- Theatrical release poster
- Directed by: Ramarajan
- Written by: Ramarajan
- Produced by: Ashok Samraj
- Starring: Ramarajan Sukanya R. Sundarrajan Senthil
- Cinematography: K. B. Dhayalan
- Edited by: L. Kesavan
- Music by: Soundaryan
- Production company: Kashtoori Films International
- Release date: 15 January 1997;
- Country: India
- Language: Tamil

= Gopura Deepam =

Gopura Deepam is a 1997 Indian Tamil-language film written and directed by Ramarajan. The film stars himself, Sukanya, R. Sundarrajan and Senthil. It was released on 15 January 1997.

== Soundtrack ==
The music was composed by Soundaryan, with lyrics by Vairamuthu. The song "Ullame Unakkuthan" attained popularity.
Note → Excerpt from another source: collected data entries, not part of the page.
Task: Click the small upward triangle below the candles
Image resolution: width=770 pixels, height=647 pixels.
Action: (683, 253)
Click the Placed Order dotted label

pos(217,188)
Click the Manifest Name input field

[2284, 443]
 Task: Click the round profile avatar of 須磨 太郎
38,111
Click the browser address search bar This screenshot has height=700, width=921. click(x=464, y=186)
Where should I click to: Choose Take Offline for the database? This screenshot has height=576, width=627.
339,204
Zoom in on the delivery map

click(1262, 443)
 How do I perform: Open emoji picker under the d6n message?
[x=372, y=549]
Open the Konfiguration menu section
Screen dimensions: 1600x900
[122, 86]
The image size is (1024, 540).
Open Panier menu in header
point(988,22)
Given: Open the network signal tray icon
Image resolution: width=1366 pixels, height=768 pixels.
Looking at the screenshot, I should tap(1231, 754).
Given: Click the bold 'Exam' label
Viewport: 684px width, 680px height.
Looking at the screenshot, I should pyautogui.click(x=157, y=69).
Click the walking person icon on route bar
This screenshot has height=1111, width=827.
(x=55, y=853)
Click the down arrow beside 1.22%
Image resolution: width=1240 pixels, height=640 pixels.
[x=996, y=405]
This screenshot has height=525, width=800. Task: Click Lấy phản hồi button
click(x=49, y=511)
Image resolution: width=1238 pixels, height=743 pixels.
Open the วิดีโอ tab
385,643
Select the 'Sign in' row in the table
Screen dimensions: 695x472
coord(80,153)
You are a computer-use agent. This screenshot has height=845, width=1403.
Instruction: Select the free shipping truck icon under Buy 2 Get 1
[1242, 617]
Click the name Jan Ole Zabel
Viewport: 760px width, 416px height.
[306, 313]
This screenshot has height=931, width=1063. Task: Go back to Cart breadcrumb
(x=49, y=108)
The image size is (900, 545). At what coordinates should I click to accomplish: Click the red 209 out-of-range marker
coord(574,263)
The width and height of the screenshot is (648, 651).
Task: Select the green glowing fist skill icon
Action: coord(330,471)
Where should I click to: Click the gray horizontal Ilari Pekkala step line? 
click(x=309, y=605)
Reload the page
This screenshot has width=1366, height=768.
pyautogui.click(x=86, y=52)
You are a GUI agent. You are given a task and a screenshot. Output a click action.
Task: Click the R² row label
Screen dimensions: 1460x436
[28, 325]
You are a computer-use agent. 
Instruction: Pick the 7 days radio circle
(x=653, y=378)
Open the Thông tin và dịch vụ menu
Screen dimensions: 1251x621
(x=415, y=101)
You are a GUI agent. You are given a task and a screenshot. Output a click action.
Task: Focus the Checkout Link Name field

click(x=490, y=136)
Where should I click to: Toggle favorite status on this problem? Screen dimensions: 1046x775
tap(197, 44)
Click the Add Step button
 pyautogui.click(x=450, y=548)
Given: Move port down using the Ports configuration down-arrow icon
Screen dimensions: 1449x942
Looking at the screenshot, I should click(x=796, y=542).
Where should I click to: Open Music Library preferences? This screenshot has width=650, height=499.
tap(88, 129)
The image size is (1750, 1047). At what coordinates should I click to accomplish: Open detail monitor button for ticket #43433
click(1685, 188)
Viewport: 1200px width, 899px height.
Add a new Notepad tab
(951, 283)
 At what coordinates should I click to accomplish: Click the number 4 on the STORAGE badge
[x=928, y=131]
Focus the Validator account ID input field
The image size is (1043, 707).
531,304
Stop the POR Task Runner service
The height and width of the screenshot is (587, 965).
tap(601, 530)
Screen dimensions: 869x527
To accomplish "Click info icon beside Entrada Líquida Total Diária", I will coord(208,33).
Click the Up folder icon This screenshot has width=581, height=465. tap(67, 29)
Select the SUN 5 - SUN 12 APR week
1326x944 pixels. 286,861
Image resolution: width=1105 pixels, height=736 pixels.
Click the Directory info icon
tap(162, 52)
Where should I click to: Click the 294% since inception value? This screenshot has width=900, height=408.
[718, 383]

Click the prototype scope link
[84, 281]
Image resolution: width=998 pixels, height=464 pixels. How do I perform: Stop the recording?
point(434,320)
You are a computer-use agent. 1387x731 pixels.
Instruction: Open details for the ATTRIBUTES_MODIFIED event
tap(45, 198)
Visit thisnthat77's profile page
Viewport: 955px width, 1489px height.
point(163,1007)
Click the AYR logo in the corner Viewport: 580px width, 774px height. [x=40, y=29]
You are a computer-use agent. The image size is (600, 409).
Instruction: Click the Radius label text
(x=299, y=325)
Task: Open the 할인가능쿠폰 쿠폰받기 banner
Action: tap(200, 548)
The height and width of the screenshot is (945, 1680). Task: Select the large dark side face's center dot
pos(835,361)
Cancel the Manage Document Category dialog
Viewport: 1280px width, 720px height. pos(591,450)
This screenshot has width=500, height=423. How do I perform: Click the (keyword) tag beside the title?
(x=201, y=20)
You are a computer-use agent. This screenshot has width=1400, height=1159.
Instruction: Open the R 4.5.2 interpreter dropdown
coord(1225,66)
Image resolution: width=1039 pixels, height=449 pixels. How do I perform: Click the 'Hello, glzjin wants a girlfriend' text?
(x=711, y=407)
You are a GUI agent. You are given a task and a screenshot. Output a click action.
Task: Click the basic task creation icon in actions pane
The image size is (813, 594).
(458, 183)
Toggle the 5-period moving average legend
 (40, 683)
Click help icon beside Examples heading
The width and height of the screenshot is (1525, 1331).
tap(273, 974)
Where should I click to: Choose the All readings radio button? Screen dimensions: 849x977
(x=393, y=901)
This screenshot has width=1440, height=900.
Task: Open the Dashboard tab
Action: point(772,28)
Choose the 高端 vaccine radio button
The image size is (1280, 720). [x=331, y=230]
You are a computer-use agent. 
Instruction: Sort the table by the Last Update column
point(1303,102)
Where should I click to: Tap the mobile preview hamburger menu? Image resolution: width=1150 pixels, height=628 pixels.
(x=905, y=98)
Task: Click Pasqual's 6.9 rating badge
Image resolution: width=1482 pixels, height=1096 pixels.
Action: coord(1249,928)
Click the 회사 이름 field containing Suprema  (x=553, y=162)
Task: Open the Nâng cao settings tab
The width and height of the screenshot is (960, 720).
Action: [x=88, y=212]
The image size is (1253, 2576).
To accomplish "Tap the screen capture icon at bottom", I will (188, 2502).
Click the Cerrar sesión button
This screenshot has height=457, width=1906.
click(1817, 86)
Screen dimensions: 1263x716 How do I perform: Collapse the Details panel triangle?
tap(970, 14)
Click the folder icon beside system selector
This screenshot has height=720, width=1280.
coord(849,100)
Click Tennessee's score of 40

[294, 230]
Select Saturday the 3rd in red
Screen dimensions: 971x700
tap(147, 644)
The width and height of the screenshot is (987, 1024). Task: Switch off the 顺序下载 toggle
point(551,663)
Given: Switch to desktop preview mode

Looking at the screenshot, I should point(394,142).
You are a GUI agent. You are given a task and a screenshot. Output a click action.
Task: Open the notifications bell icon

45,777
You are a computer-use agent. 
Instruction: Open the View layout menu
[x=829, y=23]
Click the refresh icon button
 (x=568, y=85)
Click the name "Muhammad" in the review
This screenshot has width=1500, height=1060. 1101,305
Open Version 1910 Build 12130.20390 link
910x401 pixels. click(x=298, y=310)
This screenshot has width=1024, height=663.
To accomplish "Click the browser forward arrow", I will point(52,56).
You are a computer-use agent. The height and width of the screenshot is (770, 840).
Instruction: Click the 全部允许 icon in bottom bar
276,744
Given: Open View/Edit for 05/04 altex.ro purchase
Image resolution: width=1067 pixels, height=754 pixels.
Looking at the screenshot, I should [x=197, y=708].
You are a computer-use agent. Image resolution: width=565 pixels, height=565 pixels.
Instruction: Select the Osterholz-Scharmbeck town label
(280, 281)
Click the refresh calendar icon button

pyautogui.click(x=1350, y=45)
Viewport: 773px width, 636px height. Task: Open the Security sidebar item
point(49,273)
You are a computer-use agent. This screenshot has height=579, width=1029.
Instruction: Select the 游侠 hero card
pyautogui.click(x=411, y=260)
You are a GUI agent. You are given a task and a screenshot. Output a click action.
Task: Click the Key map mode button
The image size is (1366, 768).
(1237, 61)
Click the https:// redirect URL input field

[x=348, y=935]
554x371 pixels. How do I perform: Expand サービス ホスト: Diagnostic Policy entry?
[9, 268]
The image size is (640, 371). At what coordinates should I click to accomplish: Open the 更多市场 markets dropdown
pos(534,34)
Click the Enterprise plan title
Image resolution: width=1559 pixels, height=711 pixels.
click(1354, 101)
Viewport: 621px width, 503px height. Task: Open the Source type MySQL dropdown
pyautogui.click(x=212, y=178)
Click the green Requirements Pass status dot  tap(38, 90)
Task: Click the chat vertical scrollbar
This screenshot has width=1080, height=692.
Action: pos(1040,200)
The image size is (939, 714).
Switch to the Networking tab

| Song | Singers | Length |
|---|---|---|
| "Maama Yeai" | Mano, Swarnalatha | 5:01 |
| "Ennudaiya Pondatti" | S. P. Balasubrahmanyam, Mano | 4:12 |
| "En Vaazhkkai Mannavane" | K. S. Chitra | 5:16 |
| "Ullame Unakkuthan" | S. P. Balasubrahmanyam, Anuradha Sriram | 5:08 |
| "Gangai Kaayum" | S. P. Balasubrahmanyam, Swarnalatha | 4:34 |
| "Saanja" | Mano, Swarnalatha | 4:45 |

== Release ==
The film became a major box-office failure. Two years after release, the producers were given a ₹5 lakh subsidy by the then Tamil Nadu Chief Minister M. Karunanidhi along with ten other films.